Sara MissagliaSiamo al cospetto di coltivazioni che si svolgono in condizioni di viticoltura eroica. Il CERVIM (Centro di Ricerche, Studi e Valorizzazione per la Viticoltura Montana) ne ha stabilito le caratteristiche: pendenze superiori al 30%; altitudine oltre i 500 metri s.l.m.; coltivazione su gradoni o terrazze; coltivazione su piccole isole. Così in Valtellina. Vette che vanno oltre i 3.500 metri; rocce e dirupi dove la pendenza oscilla tra il 45% e il 65%; vigneti sino ai 900 metri di quota; e una montagna interamente ridisegnata dall’uomo, fatta a scalini con terrazzamenti a strapiombo delimitati da muretti in pietra a secco. Allevare la vigna necessita dunque di una fatica quattro volte maggiore rispetto agli altri comprensori vitati italiani. A titolo illustrativo, facciamo presente che in Piemonte ci vogliono in media 330 ore di lavoro annuo per ettaro, mentre in Valtellina ne occorrono all’incirca 1.200. 

La cultivar sovrana del comprensorio è la chiavennasca (dal termine dialettale “ciuvinasca”, ossia “più vinosa”), un biotipo di nebbiolo dal colore particolarmente timido. Ha note gustative astringenti - che però non condizionano negativamente la qualità finale del vino - e profumi delicati, specie floreali (violetta di bosco). Rispetto al suo cugino piemontese, richiede un più lungo affinamento e trae particolare vantaggio dal rovere. E come del resto ebbe modo di sottolineare il professor Luigi Moio in una lezione del novembre 2013 al Westin Palace: “il ricorso alla botte migliora la qualità del vino in complessità; favorisce la stabilizzazione del vino; rifinisce l’equilibrio gustativo; e valorizza i profumi”. 

Infine, due sono le denominazioni di origine controllata e garantita:

  • Valtellina Superiore DOCG, un figlio della terra. Viene prodotto nelle cinque sottozone e prevede un periodo di affinamento minimo di 24 mesi, di cui almeno 12 in botti di legno. Va peraltro rammentato che i vini possono essere definiti “riserva” se sottoposti a un periodo di invecchiamento di almeno tre anni.  
  • Sforzato di Valtellina DOCG (o Sfursat di Valtellina), un vino passito rosso secco, figlio del vento. Difatti, nel procedimento di appassimento, la ventilazione riveste un ruolo di importanza. Le uve vengono collocate su graticci di canne sovrapponibili (o in piccoli plateau) in locali asciutti e vengono sottoposte all’azione naturale del vento per circa cento giorni.
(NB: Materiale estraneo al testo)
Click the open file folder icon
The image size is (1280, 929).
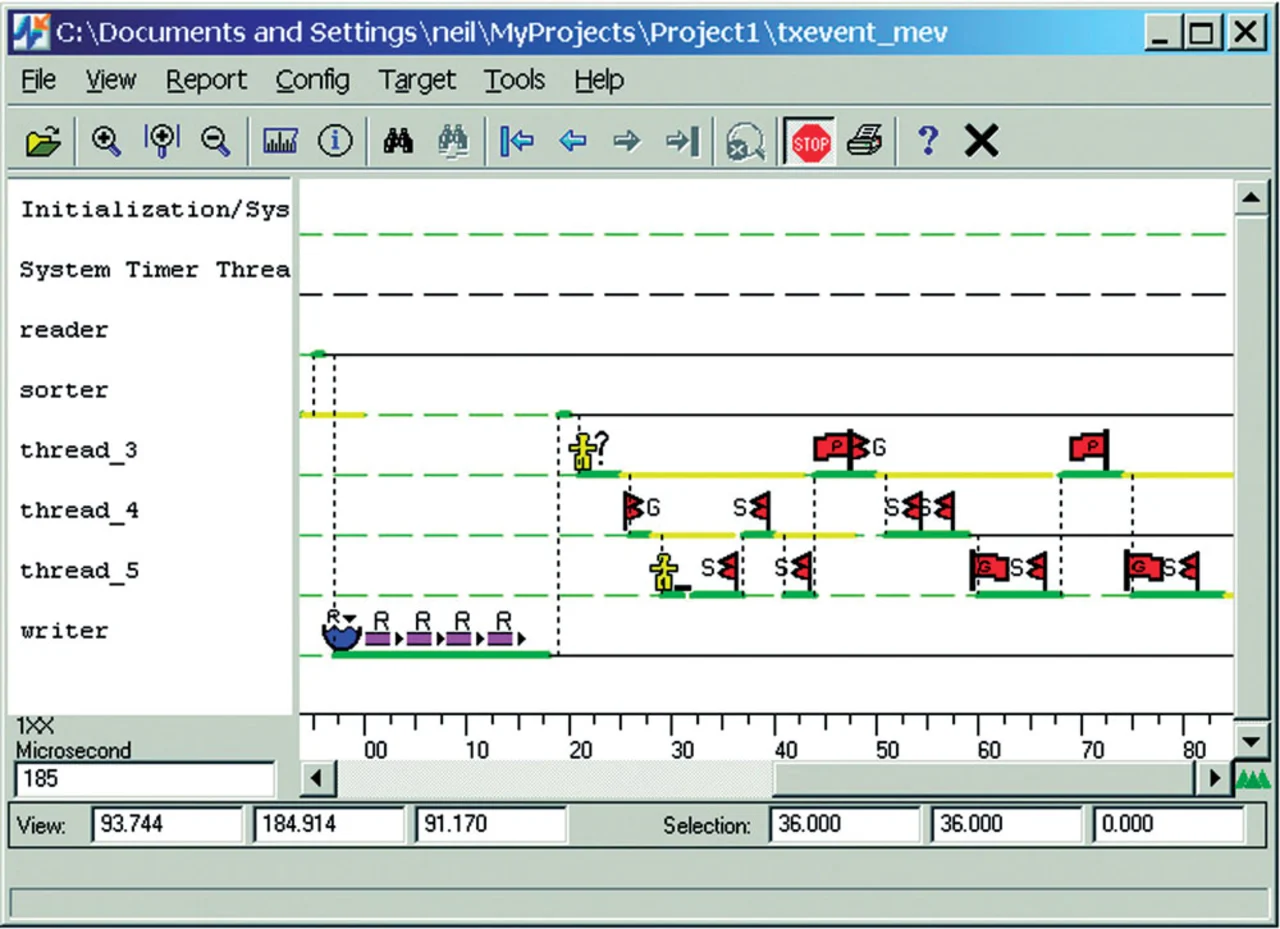(43, 143)
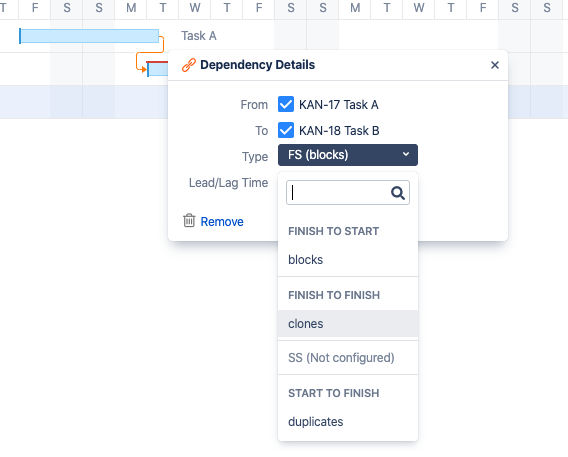
Task: Toggle the KAN-18 Task B checkbox
Action: click(286, 130)
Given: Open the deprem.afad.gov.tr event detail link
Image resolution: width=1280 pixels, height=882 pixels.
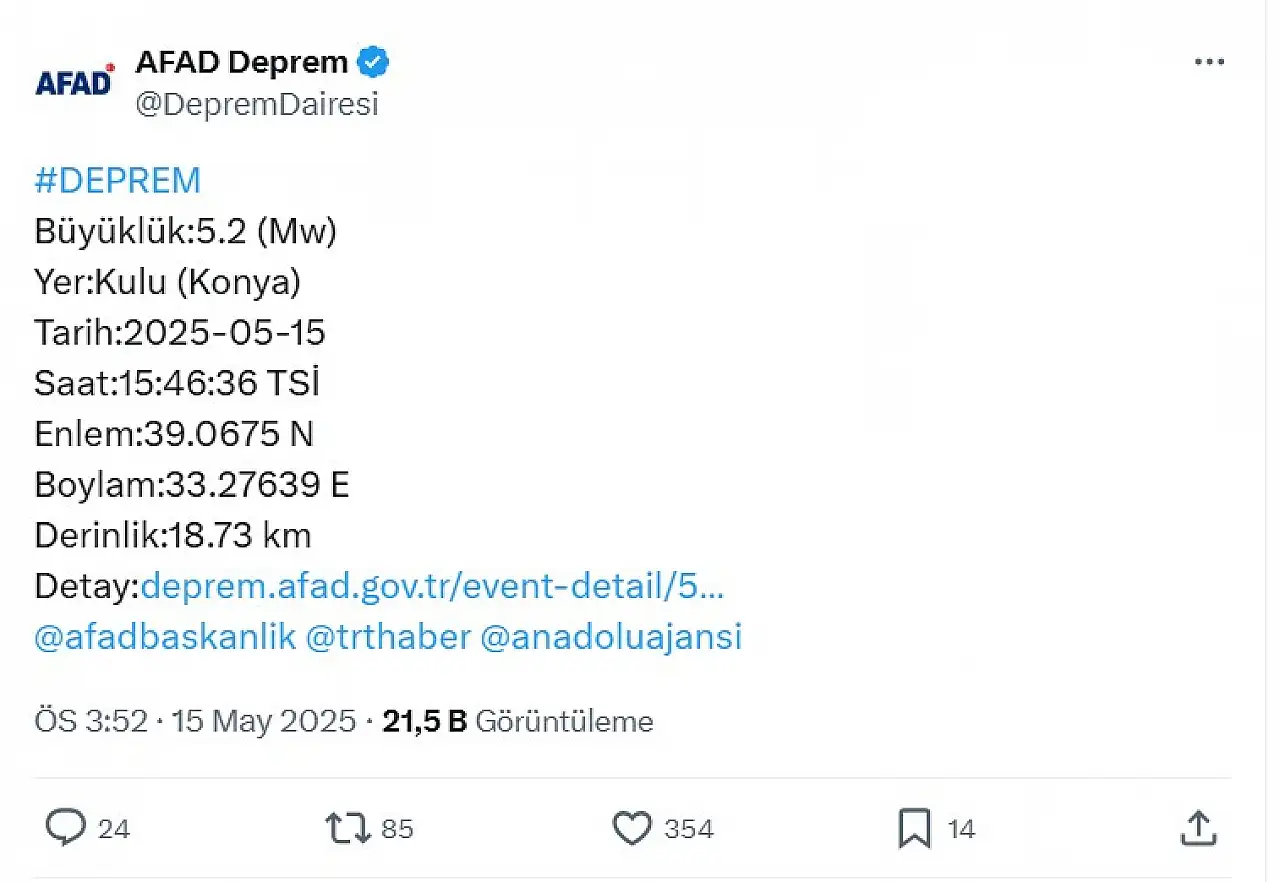Looking at the screenshot, I should [432, 587].
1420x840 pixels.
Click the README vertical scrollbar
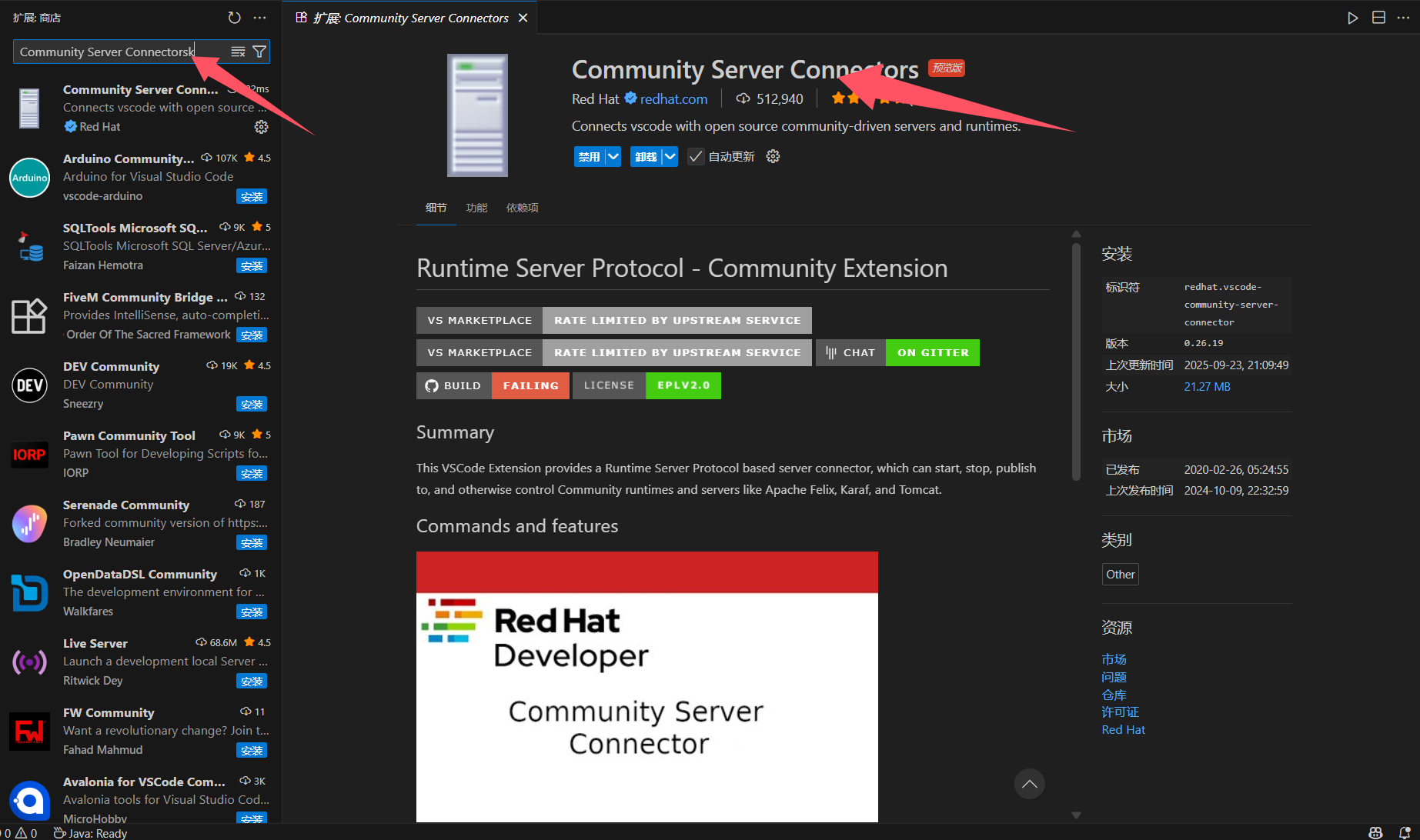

Il disciplinare di produzione prevede un minimo di 90% di nebbiolo, un massimo di 10% di altri vitigni a bacca rossa non aromatici idonei alla coltivazione nella Regione Lombardia; e almeno 20 mesi di invecchiamento e affinamento in legno e bottiglia. Si fa presente, infine, che si tratta del primo vino passito rosso secco italiano che ha potuto fregiarsi della DOCG, ottenuta nel 2003.

La degustazione

Valtellina Superiore Riserva Valgella DOCG 2018 - Tenuta Scerscé

Rubino trasparente con sfumature rosso granata. Tavolozza olfattiva articolata, di rara pulizia. Le sensazioni che segnano sono il floreale della rosa canina, le erbe di campo, i chiodi di garofano, l’affumicato e l’impronta dell’amarena. Il sorso è morbido per merito di una trama tannica ben equilibrata e un guizzo giovanile restituisce nel retrogusto cenni fruttati. Magnifico, stando alla nostra memoria.  

Valtellina Superiore Riserva DOCG 2017 - Mamete Prevostini

Medesimo il colore, rubino diafano con bagliori granata. Diversa l’impronta stilistica. È austero: non è portato ad alzare la voce sebbene abbia molto da dire. Prevalgono la gelatina di frutti di bosco, la violetta e l’incenso. Entra affilato e accelera al giusto ritmo. Nonostante un’avvertibile nota alcolica in chiusura, non abbiamo motivo alcuno di lamentarci.

Valtellina Superiore Riserva DOCG “Emma” 2016 - La Grazia

Il manto, terso, è rosso rubino. Strepitosa la complessità olfattiva. A seconda della temperatura, i profumi che desta sono del tutto diversi. L’ultima olfazione gioca su toni terziari, con slanci di frutti sotto spirito, liquirizia, tabacco e soffi balsamici. La bocca è tracciata con la precisione di un grafico. È bilanciata e coerente; i tannini già morbidi tengono in equilibrio l’abbrivio fresco, mentre la salinità di fondo scorta un finale dal ricordo ematico. Proprio uno splendore, una vera bellezza valtellinese. 

Sforzato di Valtellina DOCG “Ronco del Picchio” 2018 - Sandro Fay

Ha colore rubino incandescente e il suo naso esprime il nebbiolo nella sua forma più nobile. È complesso, segnato da radice di liquirizia, noce moscata, foglie secche e menta. Sprigiona poi la parte fruttata matura di prugna. E la rosa, che è profumo fine. Al gusto non è da meno: vi sono sapore e corposità, ma molta proporzione. Un vino in verde età degno di ammirazione. Elena, Marco, noi ci congratuliamo.

Sforzato di Valtellina DOCG 2017 - Marino Lanzini

La riduzione offusca per un attimo le sue virtù. Non dice molto, ma dice tutto quel di cui abbiamo bisogno. In principio lievi nuance balsamiche, quindi un corredo di fiori secchi (viola in primis), infine un fruttato di ciliegia sotto spirito. Segue un ingresso in bocca nerboruto, di ostinato calore e dall’acidità ben delineata. Caffè e liquirizia sostengono una buona persistenza. 

Sforzato di Valtellina DOCG 2017 - Triacca

Gode di un bellissimo olfatto, sebbene inizialmente si guardi bene dal raccontarlo. A tutta prima viaggia in silenzio. Poi è severo, con profumi di incenso, torrefazione, liquirizia. L’ossigenazione fa poi emergere tratti più solari di sentori agrumati e fragola. L’assaggio ha il passo del fuoriclasse. Ha la progressione, la trama tannica tosta e precisa, la freschezza. In fondo tornano con esattezza le sensazioni olfattive. Siamo innanzi a un grandissimo vino.